Just found out my birthday is the same day I was born…
Life is crazy…
Nothing like sitting on a chair at your kid’s school to inspire you to never eat cookies again.
A dog catcher implies the existence of a cat dogcher.
if you have over 100 followers there is a secret group of people who meet once a week to throw darts at a picture of your face
If I owned a bar, the only food I’d serve would be warm buns and it would have a dance floor. I would name it Abundance.
I am so sorry.
zookeeper: [putting up sign] do not feed the animals
giraffe: [also putting a sign up somehow] the zoo does not speak on our behalf
somehow a bad experience with seafood is more powerful than a bad relationship
people will go back to a toxic ex, but never eat scallops again after puking once
I knew my ex gf was going to dump me so i set up a profile called “Add Profile” on her Netflix account and 3 yrs later i’m still watching
My son, sleepwalking, came into my room and said “Can you get the trash out of my bed?” So I went to his room and showed him there’s no trash and he said, exasperated, “Why would there be trash in my bed?” then laid down and went back to sleep.
That about sums up motherhood.

▸ **Given information**:

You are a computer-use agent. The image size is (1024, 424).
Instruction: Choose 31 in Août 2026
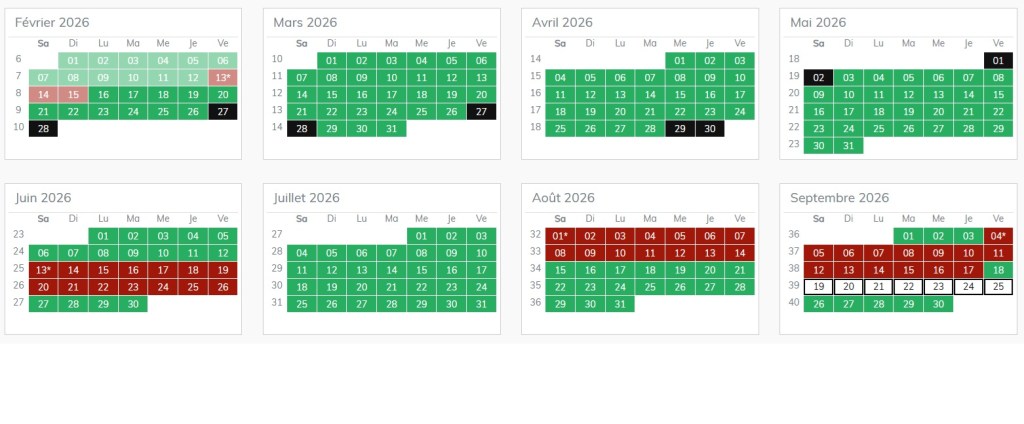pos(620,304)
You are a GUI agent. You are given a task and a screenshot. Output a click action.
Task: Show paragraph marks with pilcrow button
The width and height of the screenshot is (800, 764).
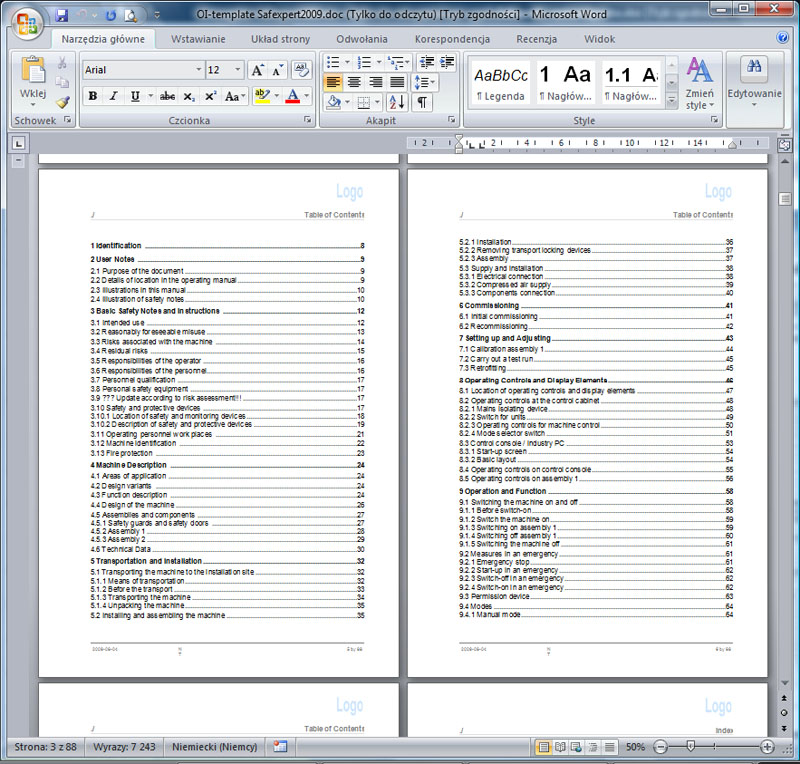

▸ **Problems to work on**:
**a)** In the joke list, write out the part that opens with the words containing "if you have" and closes with "am so sorry.", substituting "hot pretzels" for "warm buns".
**b)** Pick up the joke list from its last line and keep it going.
The rows have no connection to the joke list.

▸ **Expected outputs**:
**a)**
if you have over 100 followers there is a secret group of people who meet once a week to throw darts at a picture of your face
If I owned a bar, the only food I’d serve would be hot pretzels and it would have a dance floor. I would name it Abundance.
I am so sorry.

**b)**
You (drinking coffee): Drugs are bad
Me (smugly injecting heroin): Actually, coffee is a drug
Pinterest could’ve been an amazing dating site. If the project ideas came with men to do them, there wouldn’t be a single cat lady left.
The main difference between kids and dogs is that kids grow out of following you to the bathroom
Condoleeza Rice’s less successful sister is Apartmentleeza Rice.
I was misbehaving during family game night. So now I’m in Solitaire confinement.
Sex is great and all but have you ever blown a snot rocket that opened your nasal passage up again?
“But you can’t—“
“Shhh. Hush, my love. It pains me as much as it does you. We burned so hot and so bright, but in the end, we knew this day would come. Look at you and look at me. Our religions forbid this.”
When I was 8 yrs old, I walked to school by myself; now you have to hold your kid’s hand right up to their first drug deal.